Entrées de données:
========
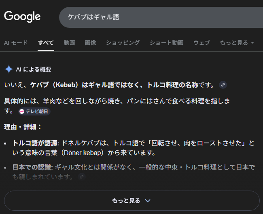Viewport: 263px width, 214px height.
Task: Click the トルコ語が語源 bullet text
Action: pyautogui.click(x=36, y=143)
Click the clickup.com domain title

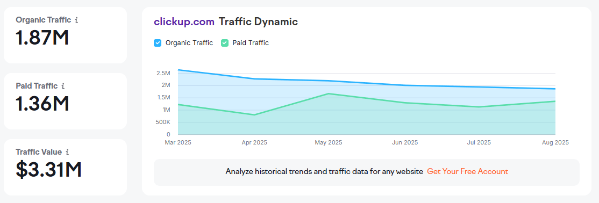184,21
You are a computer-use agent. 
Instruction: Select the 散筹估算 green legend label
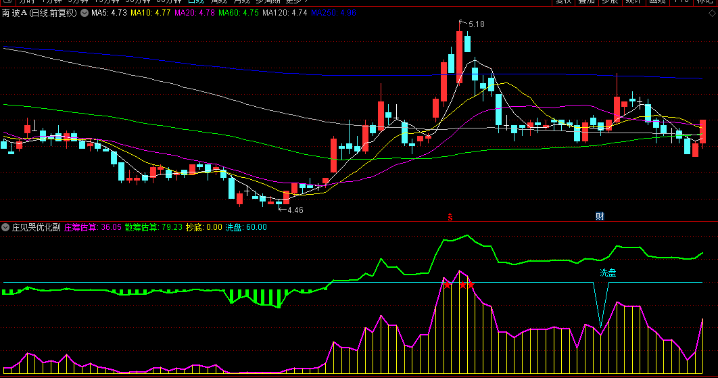pyautogui.click(x=153, y=227)

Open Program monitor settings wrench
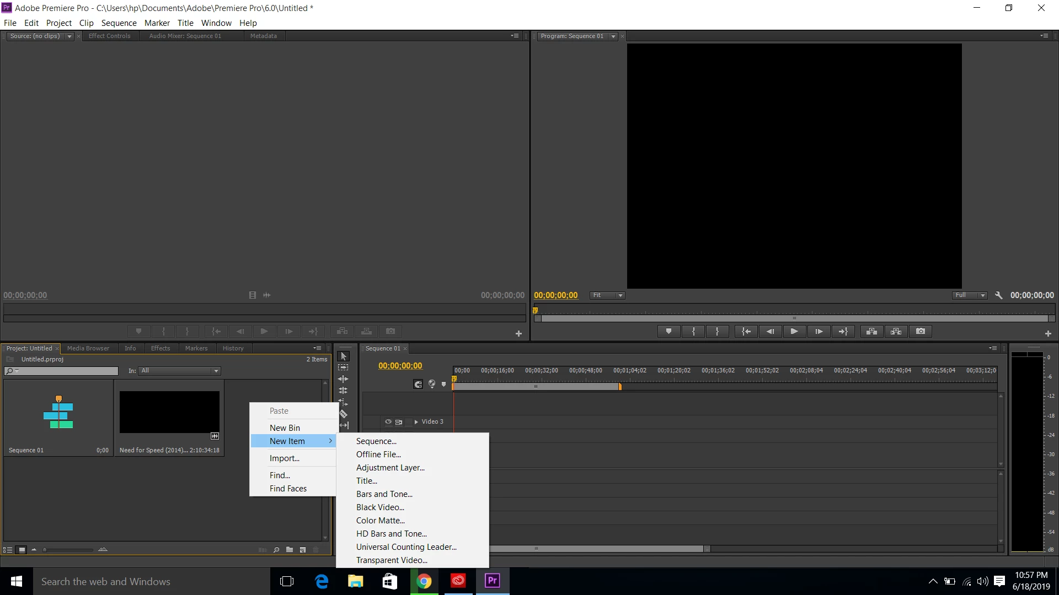point(998,295)
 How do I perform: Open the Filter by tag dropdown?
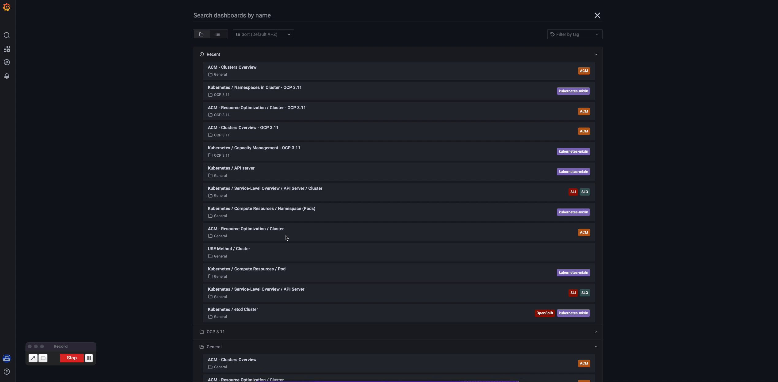coord(574,34)
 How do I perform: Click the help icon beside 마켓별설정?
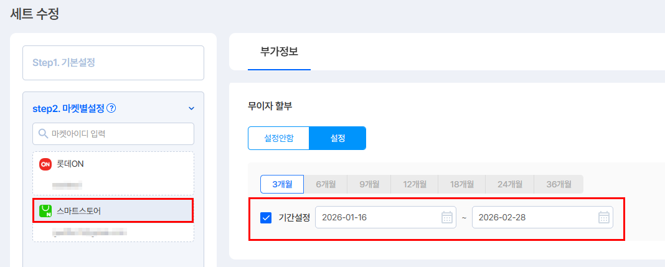[111, 108]
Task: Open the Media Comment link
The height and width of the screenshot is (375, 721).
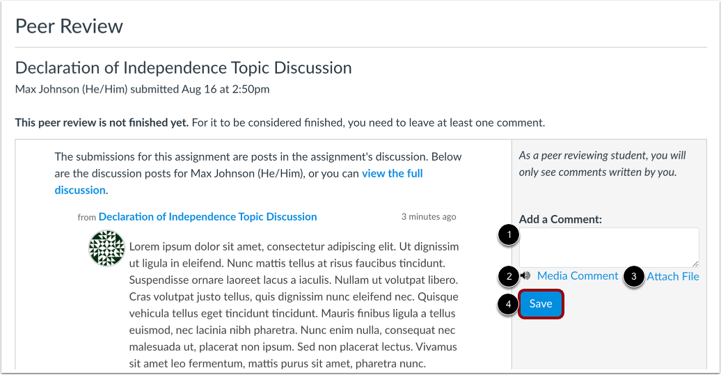Action: 577,276
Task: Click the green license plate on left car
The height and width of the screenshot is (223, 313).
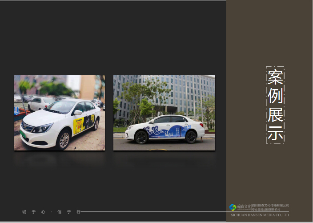Action: tap(22, 134)
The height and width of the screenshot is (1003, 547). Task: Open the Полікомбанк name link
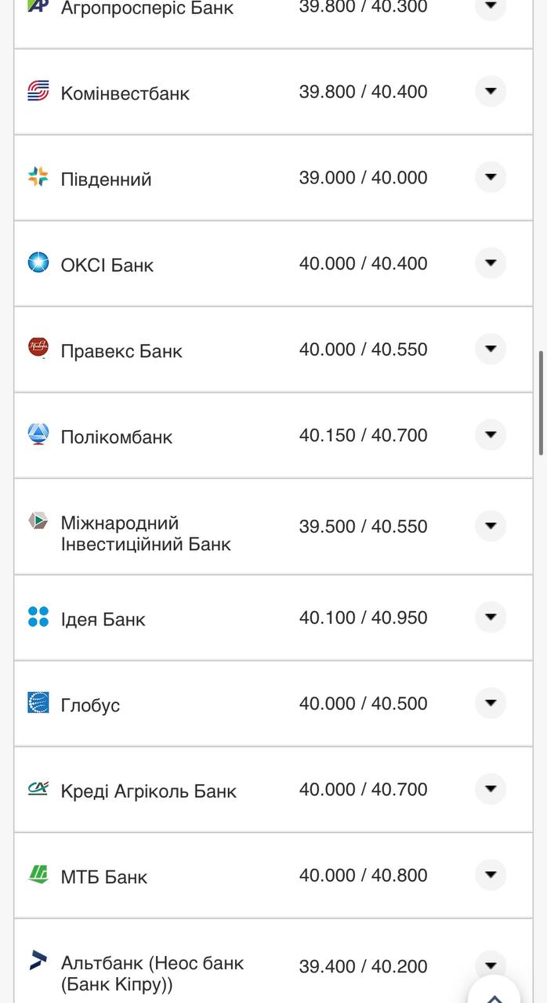(117, 437)
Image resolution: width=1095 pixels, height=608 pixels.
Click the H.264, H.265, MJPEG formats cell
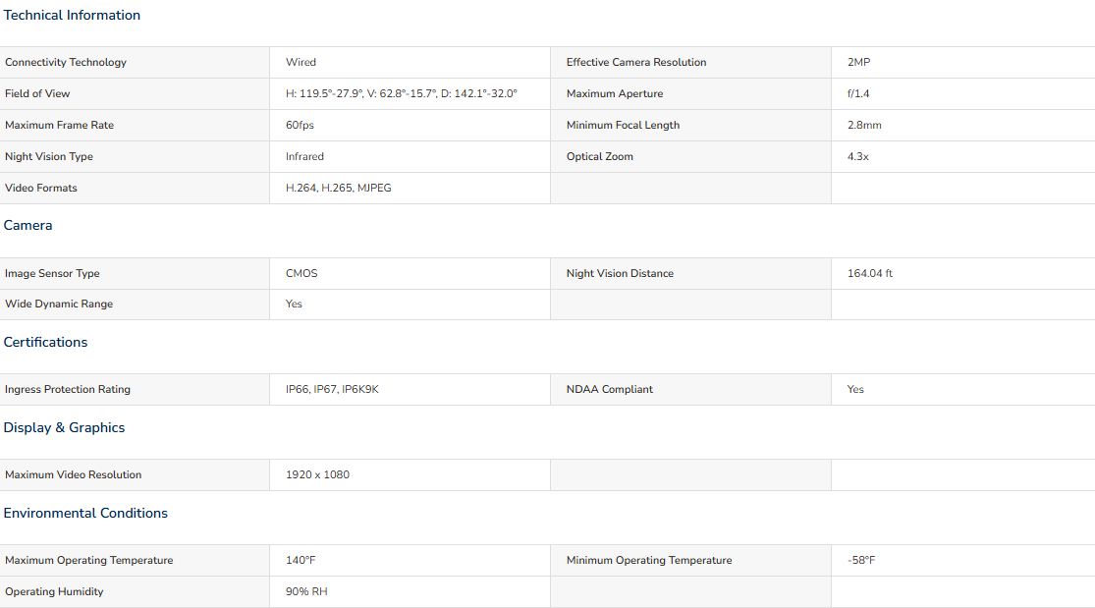[410, 188]
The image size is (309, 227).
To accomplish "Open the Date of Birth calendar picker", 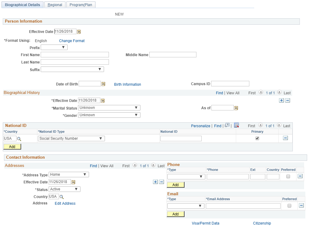I will click(x=103, y=84).
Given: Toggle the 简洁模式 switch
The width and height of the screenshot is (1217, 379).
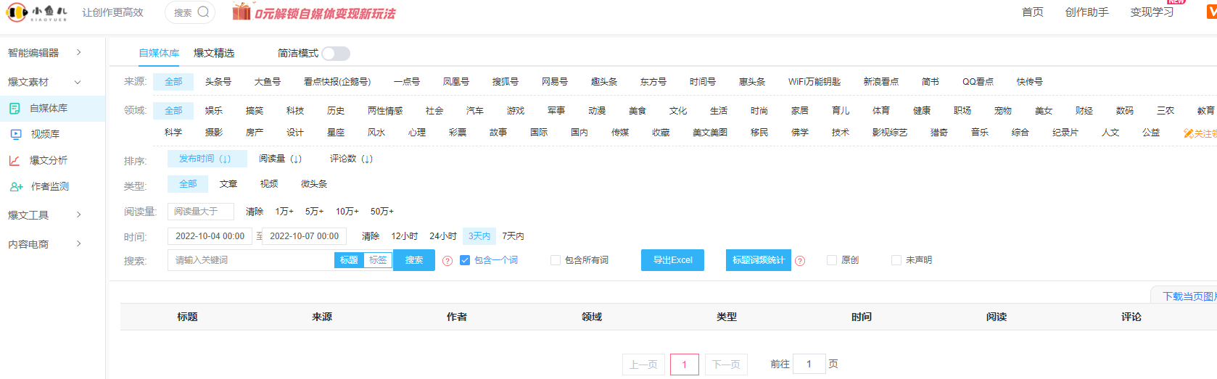Looking at the screenshot, I should [x=336, y=54].
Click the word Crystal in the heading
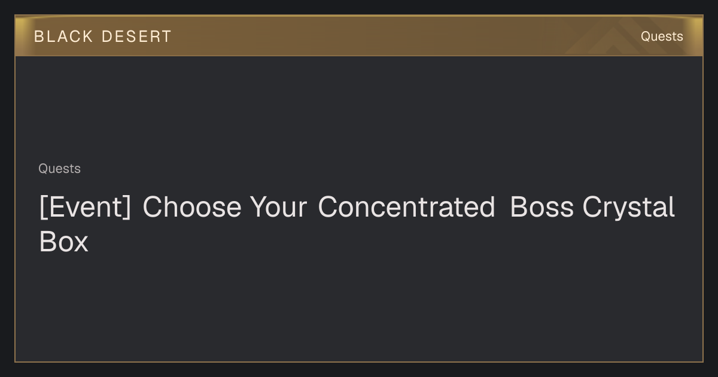718x377 pixels. tap(628, 208)
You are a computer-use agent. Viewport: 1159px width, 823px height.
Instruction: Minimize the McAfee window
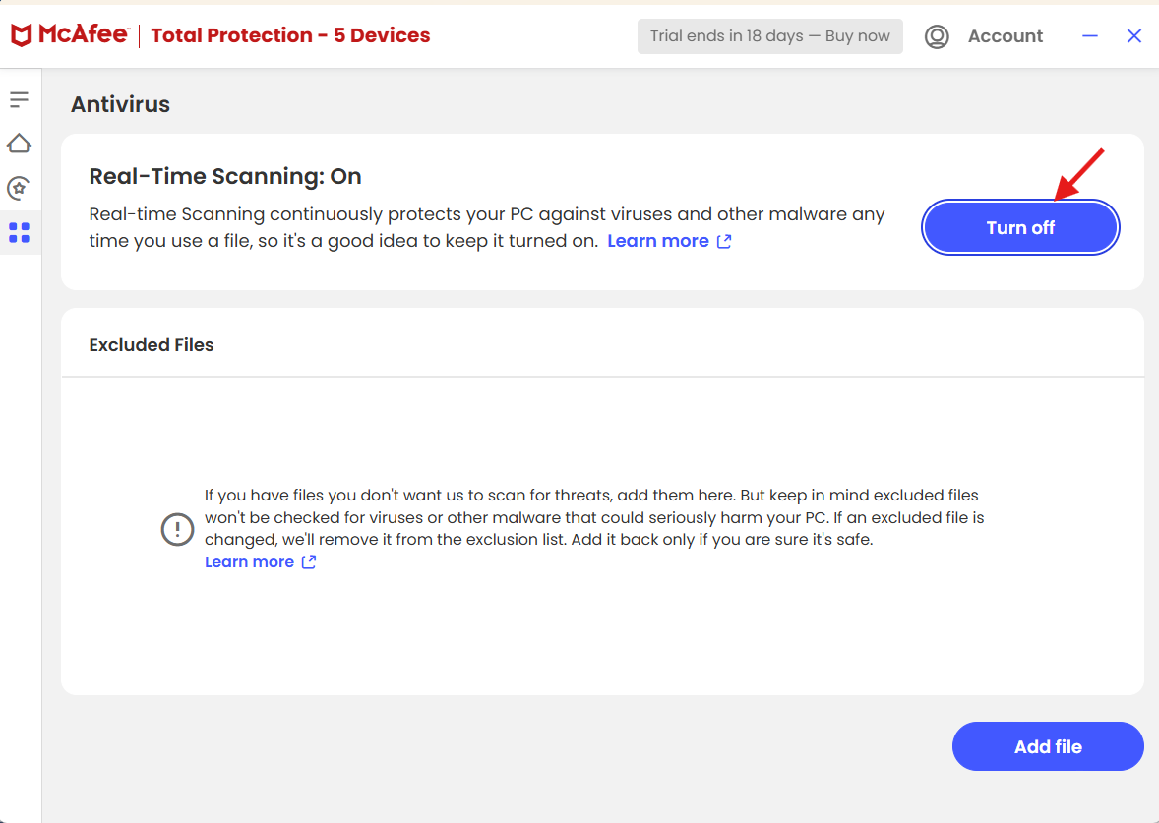(1089, 35)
========
- _Énoncé_
Pouvez-vous recopier à l'identique les lignes, en commençant par celle qui contient "Given: Toggle the 简洁模式 switch" et en terminant par celle qui contient "718x377 pixels. tap(628, 208)", sans reprendre les images dans votre réponse ?

- _Solution rédigée_
Given: Toggle the 简洁模式 switch
The width and height of the screenshot is (1217, 379).
Looking at the screenshot, I should [x=336, y=54].
Click the word Crystal in the heading
718x377 pixels. tap(628, 208)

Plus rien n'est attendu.